Enermax Apollish Electromagnets

What Makes the Fan Move?

Keeping a fan going is like pushing a merry-go-round at a playground.  The merry-go-round requires a “push” at a specific timed interval, else it will either stall or start slowing down due to friction.  In a complex electric motor, the coils in the fan hub  change polarity (the flow of electrons) at certain intervals, thus reversing the north and south poles.  This change is pretty much the same thing as the kid pushing  the merry-go-round (but now you have four kids pushing it, as most PC fans use four coils).

In a complex electric motor, this change of polarity is caused by an electrical component called a “brush”.  Brush can be a misleading term, as in this context it means “to rub against” rather than having anything to do with cleaning.  An electrical brush is a springy metal or carbon piece that rub against the contacts, changing the polarity as the brush moves.

Merry Go Round

Nearly every PC fan made today is “brushless”, and manufacturers like to tout this feature as some major engineering feat.  While a brushless design is quieter, it also makes the motor extremely simple, which reduces manufacturing cost.  Instead of each coil switching polarity, a brushless design utilizes two positive and two negative coils, set 90° from each other, which propels the permanent magnet in the fan blade in one direction.

Electric Motor Brush

You won't see brushes like these in PC fans

Have you noticed that sometimes if you stop a fan and it won’t start all by itself (requiring you to push it with your finger)?  If you reduce the voltage then the magnetic field weakens, causing the the push to be smaller, which causes the fan to spin more slowly or stall.  A fan becomes stalled when the permanent magnet in the hub gets caught between the positive and negative fields produced by the electromagnet.

Enermax Twister Fan with LED

Some fans use LEDs, such as this Enermax Twister Fan (reviewed here) with LED

Some fans have LED lighting, and LEDs have a specific tolerance to electricity.  If it gets too little electricity then they can either dim or start to pulse, depending on the situation.  Some fans separate out the LED and fan leads so that the fan speed can be reduced without pulsing, and even better fans use LEDs with higher tolerances so they won’t change with the fan speed.

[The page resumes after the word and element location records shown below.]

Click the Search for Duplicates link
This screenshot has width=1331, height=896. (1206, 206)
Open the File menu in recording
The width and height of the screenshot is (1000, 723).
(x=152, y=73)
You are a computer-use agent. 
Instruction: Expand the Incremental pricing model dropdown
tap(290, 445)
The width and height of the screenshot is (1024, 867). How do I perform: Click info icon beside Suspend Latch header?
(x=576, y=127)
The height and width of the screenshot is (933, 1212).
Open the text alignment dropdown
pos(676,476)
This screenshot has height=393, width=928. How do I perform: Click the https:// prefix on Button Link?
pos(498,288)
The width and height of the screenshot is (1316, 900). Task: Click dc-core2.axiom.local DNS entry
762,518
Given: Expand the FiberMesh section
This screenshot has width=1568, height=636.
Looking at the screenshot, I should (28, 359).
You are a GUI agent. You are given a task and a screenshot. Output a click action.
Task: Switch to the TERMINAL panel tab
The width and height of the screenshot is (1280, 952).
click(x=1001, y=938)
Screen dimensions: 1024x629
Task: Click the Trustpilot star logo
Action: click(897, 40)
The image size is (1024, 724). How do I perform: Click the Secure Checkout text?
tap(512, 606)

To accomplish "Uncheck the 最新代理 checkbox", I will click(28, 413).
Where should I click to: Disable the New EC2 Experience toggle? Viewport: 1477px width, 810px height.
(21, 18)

There are other part of PC case fans that affect quality, noise, and airflow.  Different manufacturers will try and tell you that Fan A is better than Fan B because it uses more ball bearings, is bearingless, brushless, or the like, but the basic principle of how the fan blades move is the same.

Noctua NFB9 Fan

Noctua claims their NF-B9 (reviewed here) fan's improved blade design moves more air with less noise

The differences in most PC fans is the size and rotation speed, which has the most effect on noise and airflow.  A 120mm fan will move more air than an 80mm fan at the same rotation speed.  Because of this, larger fans can reduce their rotation speed to be quieter, and still move enough air for its designated purpose.

Thermaltake iFlash Fan

The Thermaltake iFlash Fan has an LED display

PC fan manufacturers are constantly trying to “sell” their fans by showing off some new aerodynamic design or unique feature.  Some of the more interesting features are UV-reactive plastic, LED readouts (like the Thermaltake iFlash fan reviewed here), integrated silencers and LED lighting, which are purely for aesthetics.

I hope this guide helps you to understand more about how the humble PC case fan does its job.